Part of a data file
──────

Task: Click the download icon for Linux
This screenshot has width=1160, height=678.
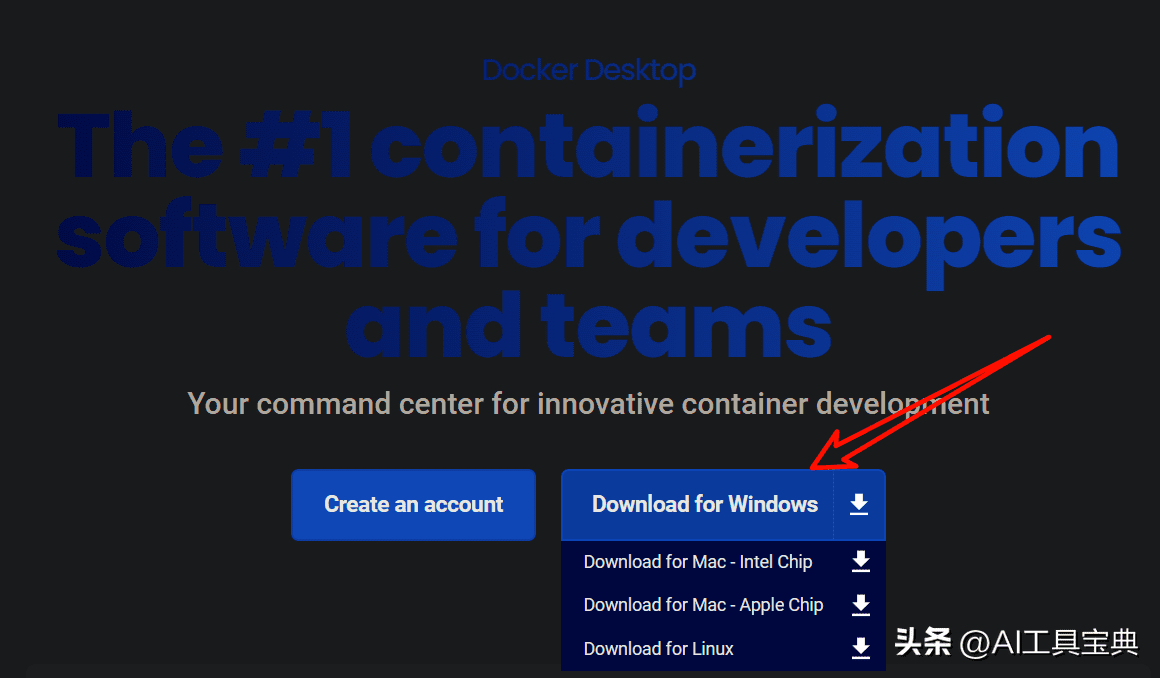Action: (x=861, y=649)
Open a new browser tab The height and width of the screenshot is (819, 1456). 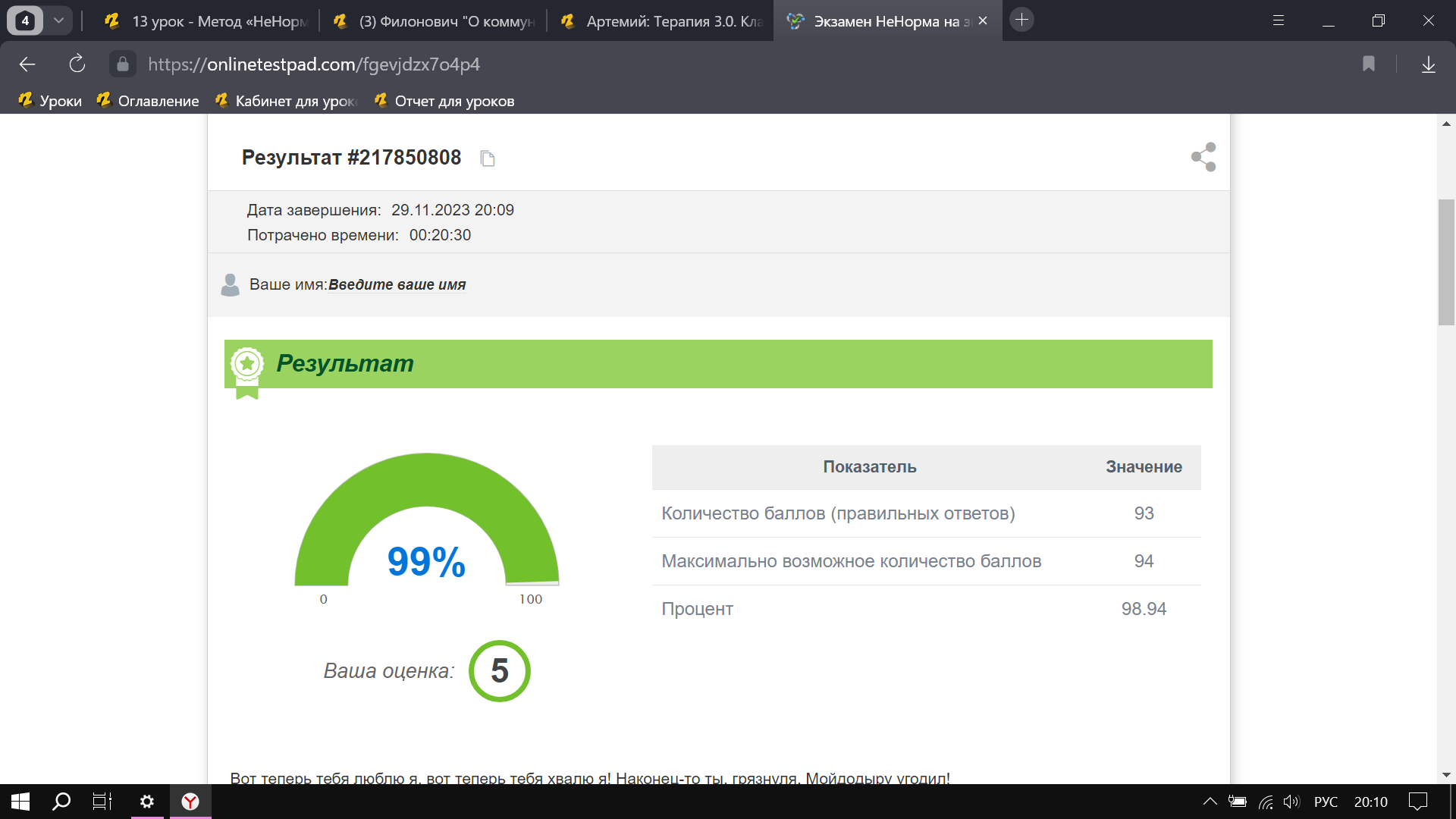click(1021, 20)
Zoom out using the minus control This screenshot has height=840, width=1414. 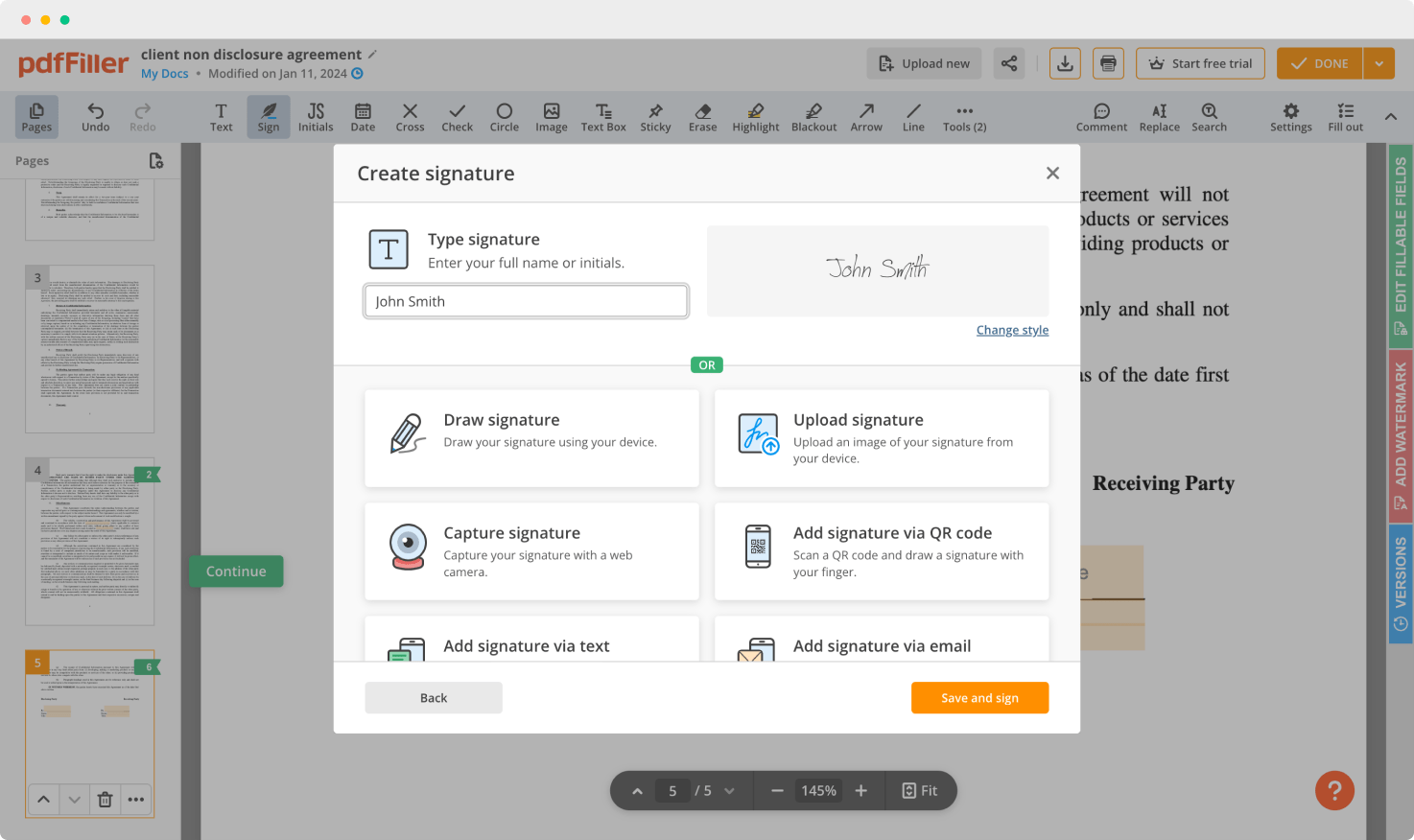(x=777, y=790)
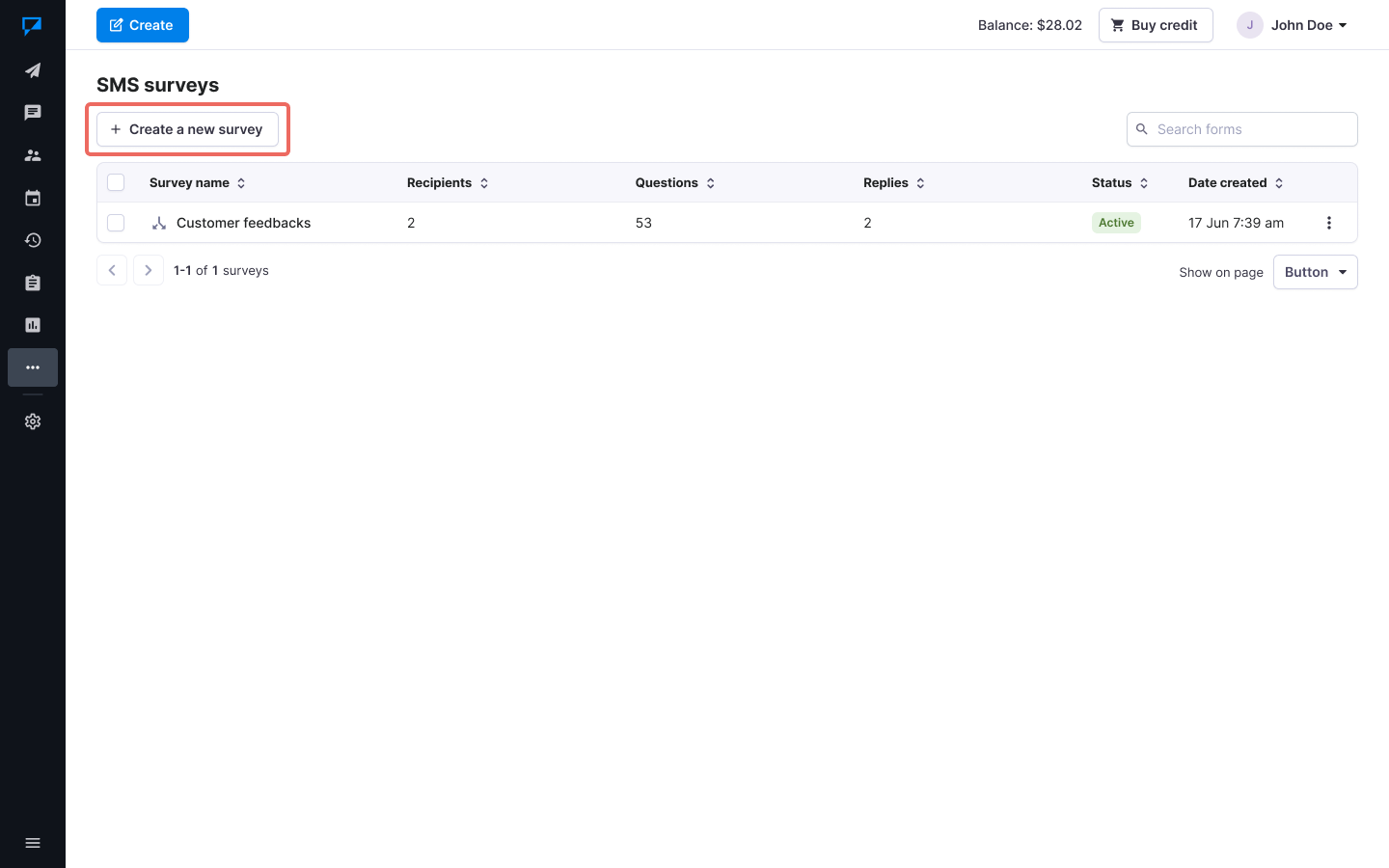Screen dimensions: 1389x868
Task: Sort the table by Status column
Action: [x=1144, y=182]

──────

| EXERCISE DIRECTIONS |
List each line of the listing above that contains the string "Task".

| FULL RESPONSE |
Task: Click the download icon for Linux
Task: Sort the table by Status column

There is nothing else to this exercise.